For patients and doctors, first steps toward focused healthcare solutions. The original book was published in 2020, as I said, before we even knew how the pandemic was going to expand and.
[37:30] Have vaccines available. And what’s really amazing is that we’ve learned that so many different variations, I guess, mutations of this coronavirus have occurred. And you could make the analogy that healthcare is kind of going in the same same direction. It’s you know there’s so much consolidation that’s taking place that we want to make sure that physicians and patients that bond is what is really has to be the driving force for any kind of healthcare reform. And I am excited about being associated with a company that is actually respectful of that and working to make that a a very viable alternative.
Yeah, I’ll bet you are. We’ve been looking for that company for a very long time.
And the final thing we need to do is make sure we give you an opportunity to tell our audience where they can find you.
OK, I think if they would like to write to me, my email is paul at paulpendermd.com.
And I will make available to people that write to me excerpts from the book if they’d like to see that before they make some purchasing decision.
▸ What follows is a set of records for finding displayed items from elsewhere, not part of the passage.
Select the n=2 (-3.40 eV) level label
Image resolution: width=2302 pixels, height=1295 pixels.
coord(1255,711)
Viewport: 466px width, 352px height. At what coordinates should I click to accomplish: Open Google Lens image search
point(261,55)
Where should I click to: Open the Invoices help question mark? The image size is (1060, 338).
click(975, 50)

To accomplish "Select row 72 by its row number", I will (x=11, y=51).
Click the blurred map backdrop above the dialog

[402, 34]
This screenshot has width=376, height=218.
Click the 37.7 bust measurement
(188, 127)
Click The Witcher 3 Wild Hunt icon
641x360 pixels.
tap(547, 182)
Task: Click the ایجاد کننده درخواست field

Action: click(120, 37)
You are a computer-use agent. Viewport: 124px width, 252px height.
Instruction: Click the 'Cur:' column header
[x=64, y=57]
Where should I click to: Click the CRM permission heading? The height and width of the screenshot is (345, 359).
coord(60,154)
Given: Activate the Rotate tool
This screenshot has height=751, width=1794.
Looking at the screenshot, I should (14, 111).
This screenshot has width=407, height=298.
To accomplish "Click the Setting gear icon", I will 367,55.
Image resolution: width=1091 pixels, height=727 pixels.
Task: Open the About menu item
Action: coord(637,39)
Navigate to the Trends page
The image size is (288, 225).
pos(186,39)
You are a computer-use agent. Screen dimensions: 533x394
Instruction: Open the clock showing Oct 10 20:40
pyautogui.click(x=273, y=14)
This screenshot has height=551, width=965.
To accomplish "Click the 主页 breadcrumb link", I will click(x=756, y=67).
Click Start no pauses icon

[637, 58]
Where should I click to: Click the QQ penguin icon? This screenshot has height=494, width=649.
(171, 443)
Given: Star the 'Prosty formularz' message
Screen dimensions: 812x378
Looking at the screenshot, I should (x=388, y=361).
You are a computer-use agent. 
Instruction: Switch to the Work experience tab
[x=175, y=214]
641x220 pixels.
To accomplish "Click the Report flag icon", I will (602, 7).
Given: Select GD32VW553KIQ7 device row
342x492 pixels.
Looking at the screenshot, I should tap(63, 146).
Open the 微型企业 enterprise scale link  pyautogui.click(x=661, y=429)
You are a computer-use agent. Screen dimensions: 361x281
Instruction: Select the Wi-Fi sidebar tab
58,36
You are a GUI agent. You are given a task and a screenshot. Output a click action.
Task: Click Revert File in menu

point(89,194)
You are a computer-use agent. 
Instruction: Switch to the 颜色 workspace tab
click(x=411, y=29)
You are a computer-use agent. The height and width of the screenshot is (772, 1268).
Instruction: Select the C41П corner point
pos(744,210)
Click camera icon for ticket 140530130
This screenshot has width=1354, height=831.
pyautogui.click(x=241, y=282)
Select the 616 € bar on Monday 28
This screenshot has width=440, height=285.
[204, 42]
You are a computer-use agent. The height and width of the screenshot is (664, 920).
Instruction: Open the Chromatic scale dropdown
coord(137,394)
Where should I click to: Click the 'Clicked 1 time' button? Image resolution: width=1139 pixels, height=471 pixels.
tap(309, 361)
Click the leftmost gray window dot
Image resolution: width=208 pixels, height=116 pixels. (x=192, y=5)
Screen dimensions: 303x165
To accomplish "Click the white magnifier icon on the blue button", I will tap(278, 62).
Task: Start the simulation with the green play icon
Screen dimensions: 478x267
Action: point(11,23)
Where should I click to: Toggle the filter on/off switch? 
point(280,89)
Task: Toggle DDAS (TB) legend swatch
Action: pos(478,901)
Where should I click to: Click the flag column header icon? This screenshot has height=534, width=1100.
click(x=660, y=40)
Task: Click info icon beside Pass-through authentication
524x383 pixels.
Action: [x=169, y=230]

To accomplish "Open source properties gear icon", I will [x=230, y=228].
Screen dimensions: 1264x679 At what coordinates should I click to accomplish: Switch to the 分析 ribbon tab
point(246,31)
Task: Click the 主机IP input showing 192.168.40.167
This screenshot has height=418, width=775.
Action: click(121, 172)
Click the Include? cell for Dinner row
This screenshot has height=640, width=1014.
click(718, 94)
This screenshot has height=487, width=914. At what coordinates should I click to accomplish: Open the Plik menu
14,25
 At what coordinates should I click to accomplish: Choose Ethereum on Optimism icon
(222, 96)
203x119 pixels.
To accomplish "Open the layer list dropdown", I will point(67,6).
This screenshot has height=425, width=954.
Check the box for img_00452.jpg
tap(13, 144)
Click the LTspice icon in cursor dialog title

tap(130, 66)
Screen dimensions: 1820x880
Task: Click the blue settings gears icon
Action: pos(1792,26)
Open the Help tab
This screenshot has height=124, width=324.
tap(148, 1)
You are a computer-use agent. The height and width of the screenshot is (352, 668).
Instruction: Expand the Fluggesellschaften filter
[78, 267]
[38:47] But the way that I think this will evolve is that people will continue to read my posts either on my blog or some of these other social media platforms.
And they can also write to me in replies if they just click on my name.
And you want to give us the web address for that really nice website that you have for your blog. The website is paulpendermd.com. Pretty easy to remember.
Yeah. Paul, I really enjoy talking with you every time we get together.
And I enjoy talking with you. And, Randy, thank you so much for inviting me to the program.
[39:25] Well, it’s been a pleasure and we might just want to have you back when Vextra is bigger and more recognizable and I’m looking forward to seeing what kind of success they might be in for.
Well, that’d be great. Look forward to it.